Text shown ▸
____________

47 At the date when the Commission made its order, at the date when this
proceeding was commenced, and at the date when I reserved
judgment, s
178(4)(a)(ii) of the WR Act provided for a maximum penalty of $10 000 for a body
corporate. Since that time, on 10 August
2004, the maximum amount of the
penalty has been increased to 300 penalty units, as defined in the
Crimes Act
1914
(Cth) (a penalty unit is currently $110). See item 14 in Sch 3, and
item 3 of the table in
s 3(1)
of the
Workplace Relations Amendment (Codifying
Contempt Offences) Act 2004
(Cth). The maximum penalty under the
legislation as it now stands is therefore $33 000. There appear to be no
transitional provisions,
so there is no statutory guidance as to how the
increased level of maximum penalties is intended to affect existing cases.
Although
it might be said that an obligation to pay money, pursuant to the third
term of the Commission’s order, is a continuing obligation,
I regard it as
a safer course to apply the maximum level of penalty that prevailed throughout
the conduct of this proceeding. The
respondent should not suffer greater
potential liability in consequence of the effect of the other business of the
Court on the length
of time taken for this proceeding to be determined.
48 Regarding the maximum penalty as $10 000, therefore, and taking into
account the factors to which I have referred, it seems to
me that the
appropriate penalty to impose on the respondent for its non-payment of money to
Mr Chelvarajah, pursuant to the third
term of the Commission’s order, is
$2000. Pursuant to s 356(b) of the WR Act, the order should be that the penalty
be paid
to the second applicant, which has no doubt financed the proceeding for
the benefit of Mr Chelvarajah, and which has an interest
in securing the
observance of the terms of orders of the Commission in respect of its members.
See s 178(5)(d) of the WR Act, which
gives an organisation, any of whose members
are affected by the breach, standing to sue for a penalty.
Payment of lost remuneration
49 In respect of his claim for money, pursuant to the third term of the
Commission’s order, Mr Chelvarajah relied on two provisions
of the WR Act.
The first is s 178(6), which provides:
‘Where, in a proceeding against an employer under this section, it
appears to the court concerned that an employee of the employer
has not been
paid an amount that the employer was required to pay under an award, order or
agreement, the court may order the employer
to pay to the employee the amount of
the underpayment.’
50 The second provision was s 179(1), which provides:
‘Where an employer is required by an award, order or certified
agreement to pay an amount to an employee, the employee may,
not later than 6
years after the employer was required to make the payment to the employee under
the award, order or agreement, sue
for the amount of the payment in the Court or
in any court of competent jurisdiction.’
51 Both of these provisions are found in Pt VIII of the WR Act.
They are therefore brought into operation in relation to orders made
pursuant to
the powers given in Pt VIA by s 170JC(1), on the basis that they have the same
effect in relation to orders under Pt
VIA as they do in relation to awards.
52 The two provisions, however, have fundamental differences. Section 178(6)

____________

Directions ▸
1. Translate this sentence from the judgment excerpt on penalties under the WR Act into French: "The maximum penalty under the legislation as it now stands is therefore $33 000."
2. Extend the judgment excerpt on penalties under the WR Act from the point where it stops, in the same style.

Given information ▸
____________

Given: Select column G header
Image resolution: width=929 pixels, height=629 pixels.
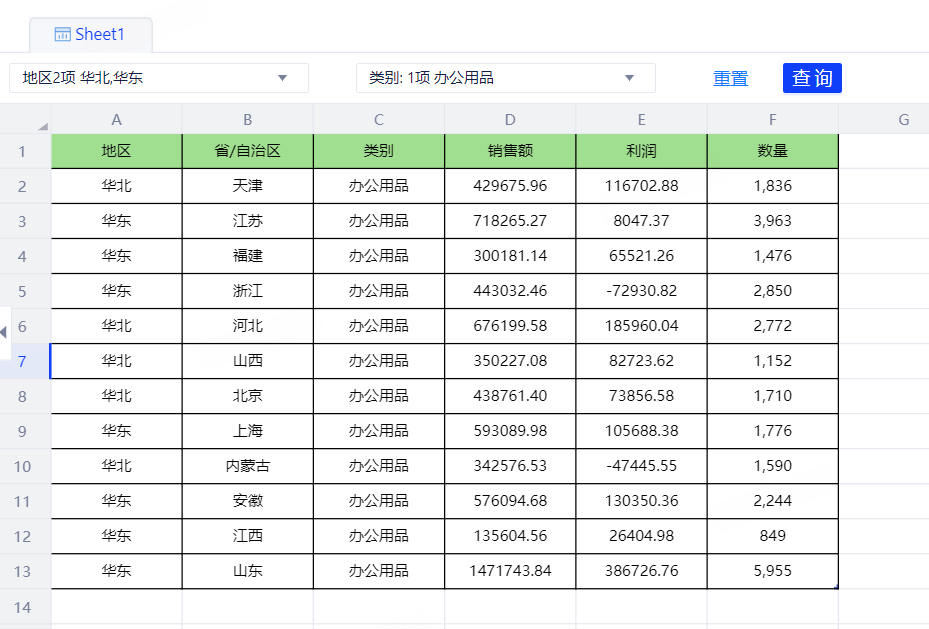Looking at the screenshot, I should [903, 120].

____________

Responses to the tasks ▸
1. La peine maximale prévue par la législation dans sa version actuelle est donc de 33 000 $.

2.
confers on the Court a power, using the word ‘may’.
Section 178(6)
has a legislative lineage similar to that of s 178(1) (as to which see [41]
above), so that the power is to be construed
as probably discretionary. If so,
its exercise would turn upon the discretionary considerations that I have
already seen as relevant
to the exercise of the powers to grant a permanent
injunction and to impose a penalty. In addition, before the Court is empowered
by s 178(6) to make an order for payment, it must appear that ‘an employee
of the employer has not been paid an amount’.
On the face of s 178(6), a
question might arise as to whether a subsisting employment relationship is
required before the necessary
order can be made.
53 Section 179(1) of the WR Act is not a discretionary provision. It
provides an entitlement to sue for the amount which the employer
is required to
pay. Pursuant to s 412(1)(b) of the WR Act, the Court has jurisdiction with
respect to matters arising under the
WR Act in relation to which actions may be
brought in it under the WR Act. There can be no doubt that the Court has
jurisdiction
to entertain a suit under s 179(1). Nor can there be any doubt
that the third term of the Commission’s order of 13 August
2003 creates an
obligation to pay. The amount is not fixed by the order, but it can be
calculated. The combination of s 179(1)
and s 170JC(1) requires that the
Commission’s order be treated as if it were an award.
54 Section 179(1) does not require that a person suing for an amount of a
payment due under an award be ‘an employee of the
employer’. In
this respect, it differs from s 178(6). Section 179(1) does require, however,
that the person suing be an ‘employee’
and the person being sued be
an ‘employer’. For present purposes, the inclusive definition in s
179(3), which deals
with the situation of independent contractors and those
engaging them, is of no assistance. More help is gained by referring to
the
inclusive definitions of ‘employee’ and ‘employer’ in s
4(1) of the WR Act. Under those definitions,
‘
employee
includes any person whose usual occupation is that of employee’, and
‘
employer
includes...a person who is usually an
employer’. There is no difficulty about finding that Mr Chelvarajah is an
employee in
the sense that his usual occupation is that of employee. The
evidence is that he continues to obtain employment, when he can find
it, as a
security guard. Given that the evidence in the present case does not suggest
that the respondent currently employs anybody,
it is much more difficult to find
that the respondent is usually an employer. There is no evidence to show that
its cessation of
business is temporary. There is evidence to the effect that a
person other than Mr Rumpf was present at the premises which are now
the
registered office of the respondent in Mulwala. Counsel for the applicants
invited me to infer that that person was an employee
of the respondent. I am
not able to draw such an inference. The premises concerned are apparently a
dwelling house. There is no
reason to suppose that the person concerned is not
a family member, or someone employed by another entity. For this reason, I
cannot
find that the respondent is usually an employer.
55 This is not the end of the matter.
Section 15AA
of the
Acts
Interpretation Act
requires that, in the interpretation of a provision of an
Act, a construction that would promote the purpose or object underlying
the Act
shall be preferred to a construction that would not promote that purpose or
object. Part VIA of the WR Act is concerned
with empowering the Commission to
make orders of various kinds in favour of employees whose employment has been
terminated. Those
orders do not necessarily require any form of reinstatement.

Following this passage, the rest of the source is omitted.